In elementary school, you're told to make new friends, but keep the old. But how many of us actually remember actively putting in an effort to make those friends? Playdates were usually set up by our parents, and our friendships were usually a result of who was in our classes.
In middle school, things got cliquey and your social status was determined by how many bar and bat mitzvahs you got invited to (at least, that was the case where I grew up). You worried about who you would sit with in the cafeteria, and whether or not it was actually cool to be in the school band or chorus.
Fast forward to high school and friendships grow stronger; you branch out to new people, and join sports teams that form your friend group. You might go to parties and you might not, but there isn't a lot of time left and you want to make the most of the friends you've got. You worry about who's going to ask you to prom, but in the end it's the group of people you rent a limo with and dance to "Ignition" with that make it a night to remember.
Then you get to college, and sometimes your home friends take a back seat. We're seduced by this idea of meeting new people from other states and countries. We're nervous that if we don't make friends fast, we'll be left behind while everyone else is having a good time and posting the evidence on Instagram. These are supposed to be the best four years of our lives, after all.
We're determined to be best friends with our roommate, or that girl down the hall. In fact, we've already decided that before we even move in. We get the numbers of every person we meet, and two years later end up with contacts in our phone that we barely remember. It's superficial, but it's just another stage in our life. We'll leave some friends behind in first semester, and solidify our friendships through clubs, sports, and classes.

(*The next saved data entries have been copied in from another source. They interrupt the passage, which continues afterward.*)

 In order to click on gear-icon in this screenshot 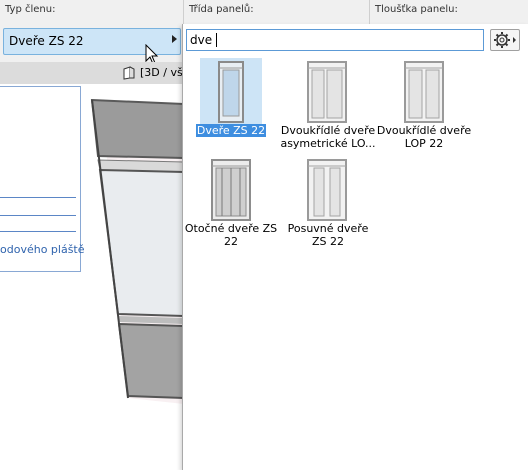, I will do `click(505, 40)`.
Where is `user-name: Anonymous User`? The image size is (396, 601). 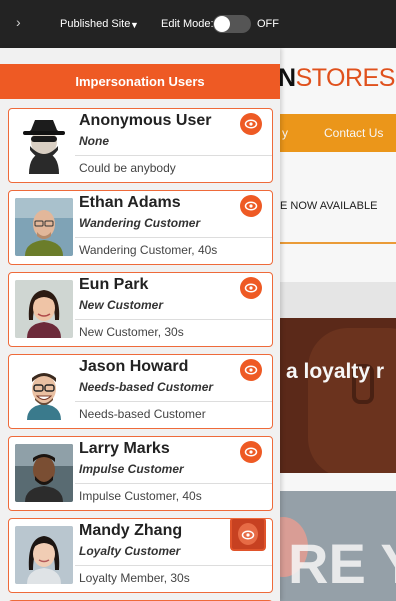
user-name: Anonymous User is located at coordinates (146, 120).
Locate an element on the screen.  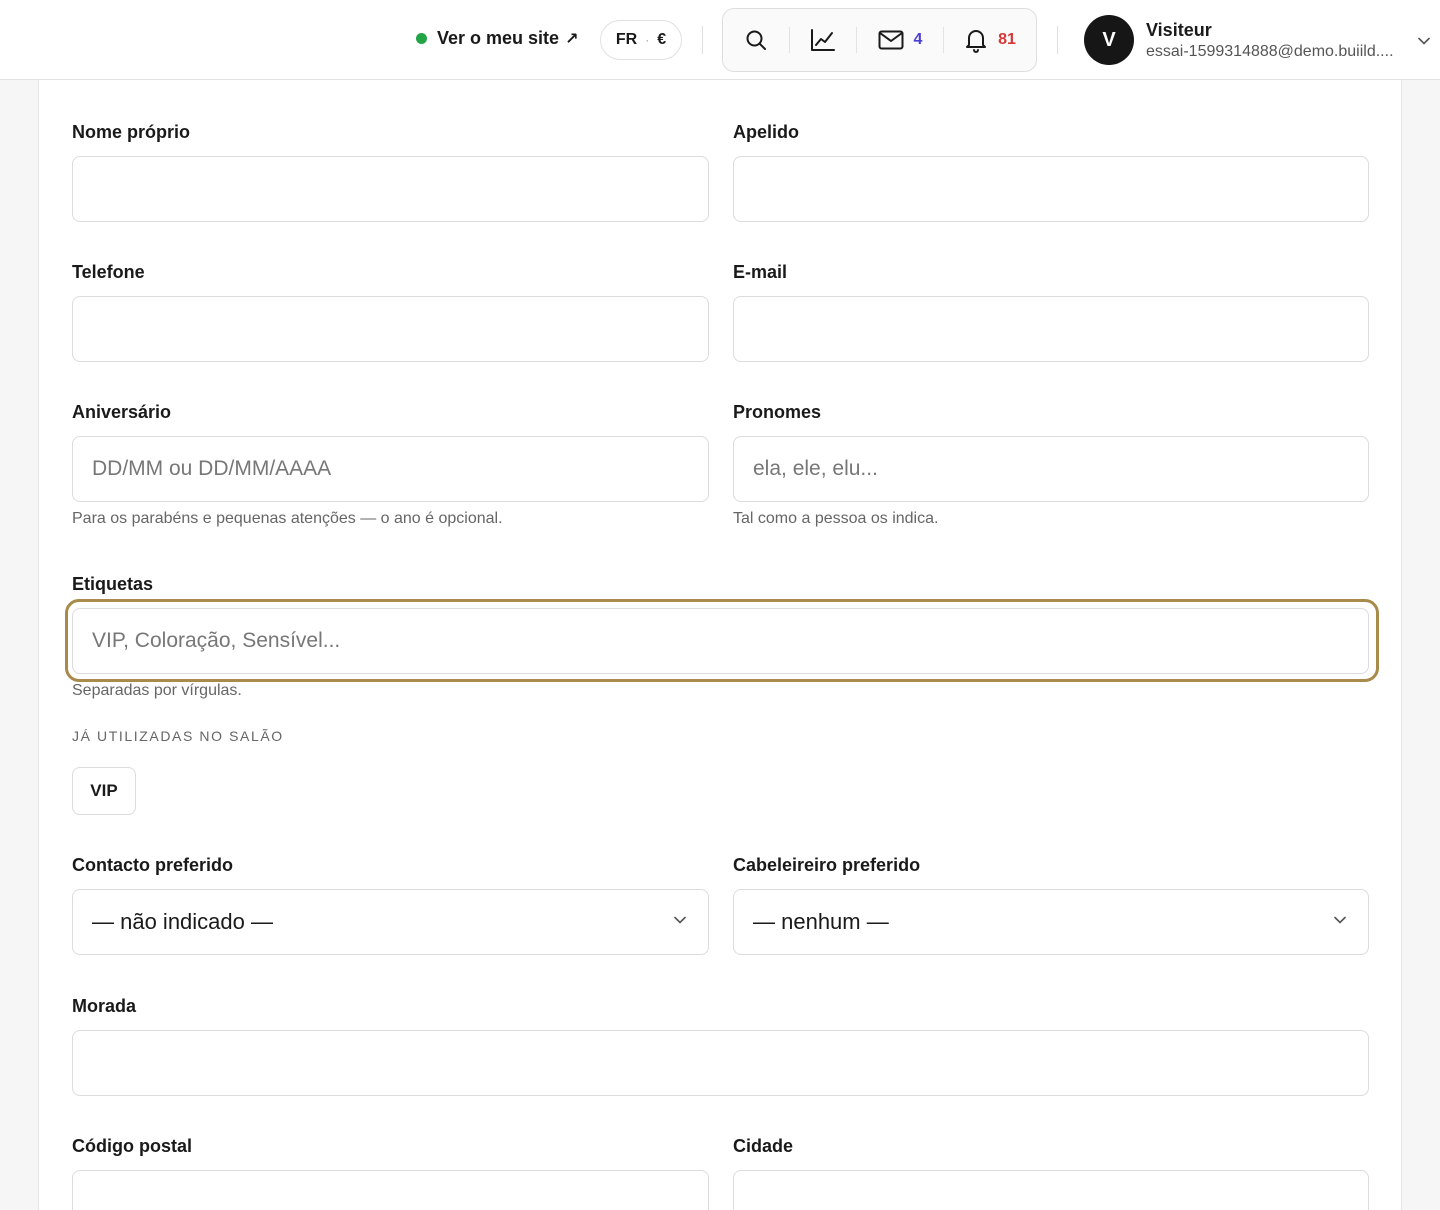
bell-icon is located at coordinates (976, 42).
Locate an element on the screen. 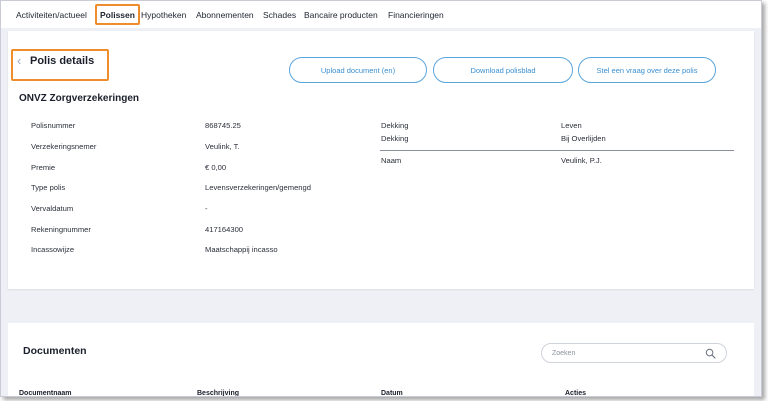 The height and width of the screenshot is (401, 768). field-label: Incassowijze is located at coordinates (53, 250).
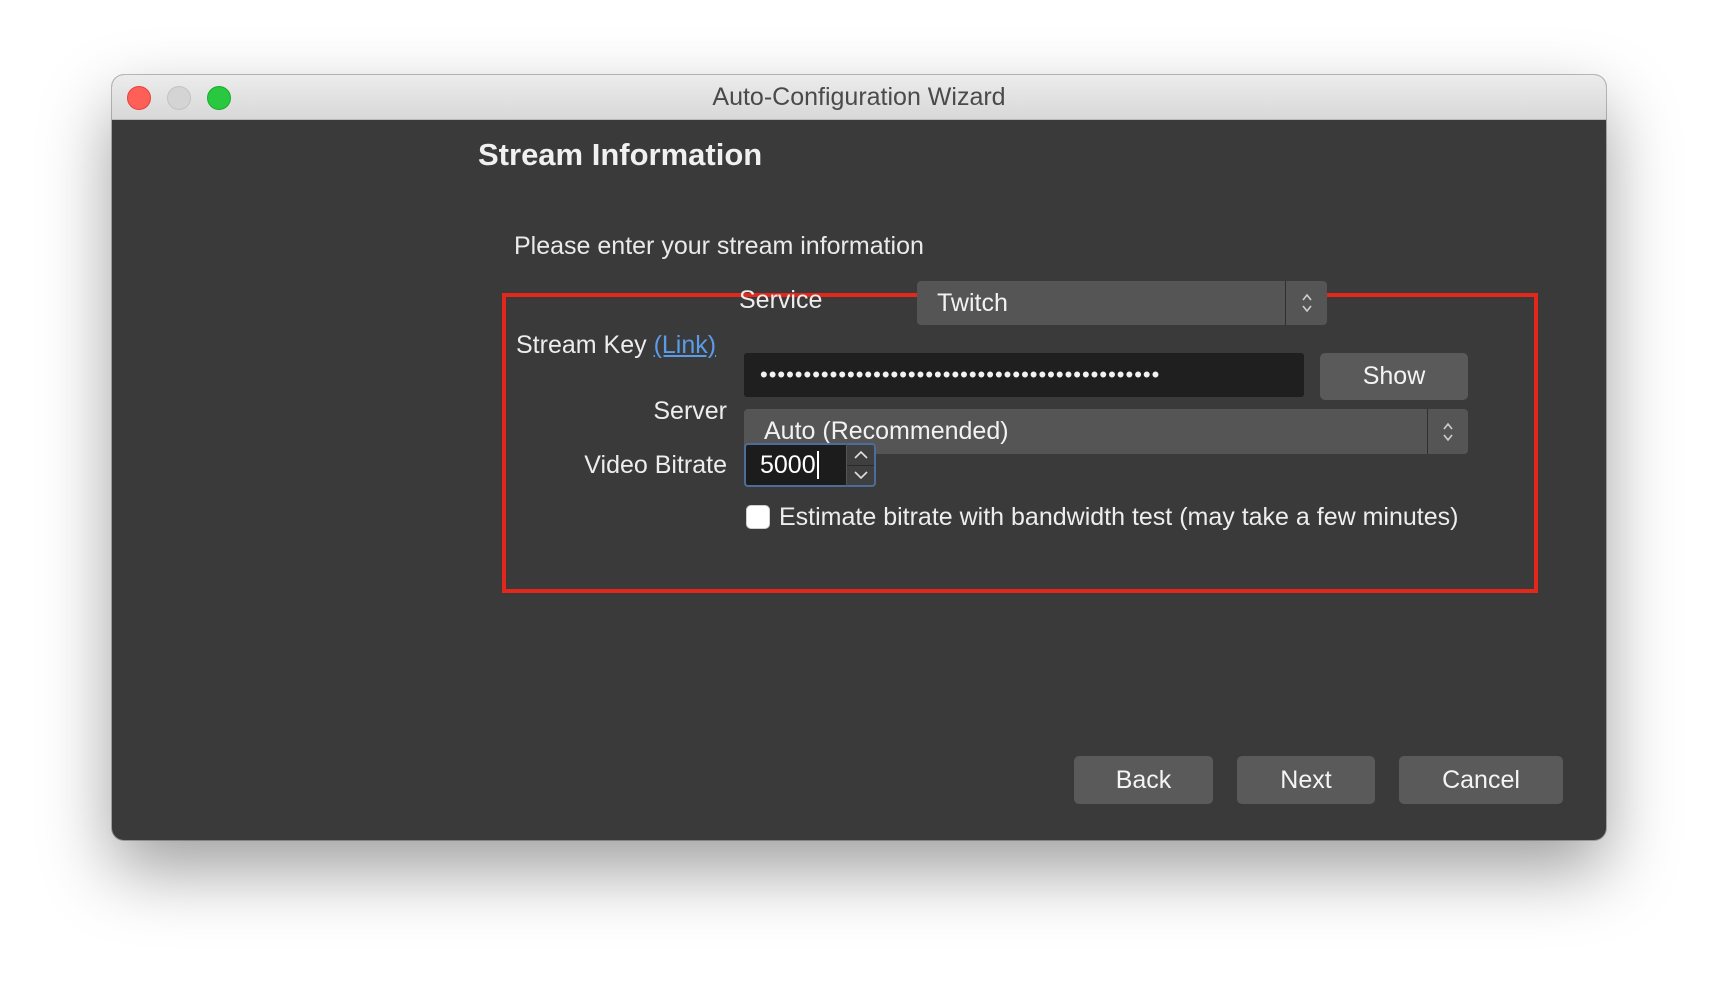 This screenshot has height=988, width=1718. I want to click on video-bitrate-stepper, so click(861, 465).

Some people make their best friends in college; others keep their best friends from home. I, for one, feel like I have best friends on both sides of my life. But I've never been one to forget the people I grew up with. After all, I've known some of my friends from home for 15 years.

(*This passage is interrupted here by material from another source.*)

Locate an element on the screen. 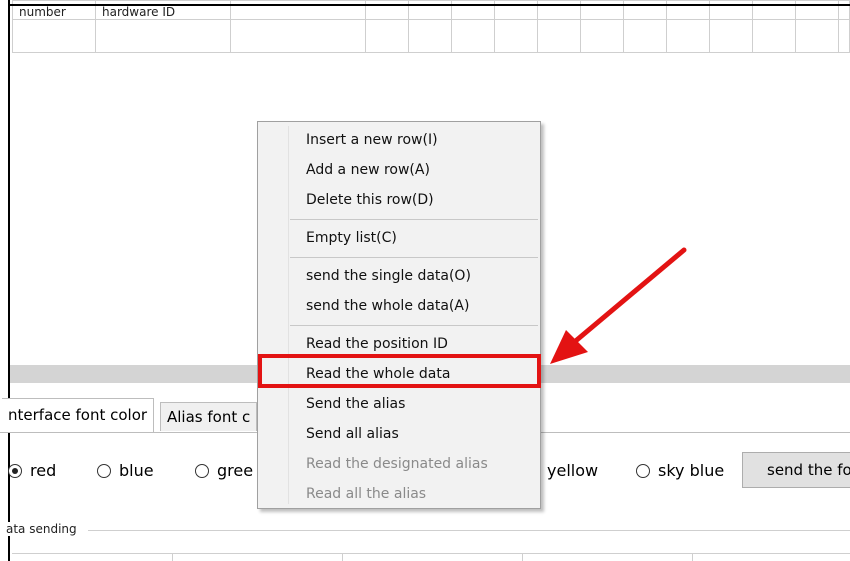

These past two weeks have been a whirlwind of friends from my hometown visiting me at University. It's been overwhelming, but it also made me realize how much I appreciate my home friends. From cooking dinner and drinking wine together, to having deep conversations on the top of Arthur's Seat, to just reminiscing over our memories of childhood. We truly know each other better than anyone else.
But for us it wasn't just about remembering the funny moments from high school, the embarrassing stories from middle school, or the faintest memories from elementary school. We also talked about the future; where we saw ourselves, how much we think we've changed, and how much we think we've stayed the same.

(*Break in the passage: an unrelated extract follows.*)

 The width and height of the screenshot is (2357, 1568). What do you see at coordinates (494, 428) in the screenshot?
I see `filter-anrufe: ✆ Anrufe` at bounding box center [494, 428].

I think it's funny how I've still maintained such close relationships with my home friends, even after traveling across an ocean to go to University. Even when most of our communication exists through Snapchat or tagging each other in Instagram posts, I feel like when we see each other, we always jump right back to where we left off.
Of course, my friendship group has gotten significantly smaller since graduation, but I think this has allowed for my existing friendships to grow even stronger. There's always room for a few more friends, but nothing can diminish the history that you've shared with people you've known for the majority of your life.
So here's to home friends; the ones who know you like no one else, and who I probably couldn't get rid of even if I tried ;)
Awwwww. Still having major FOMO but awwwwww.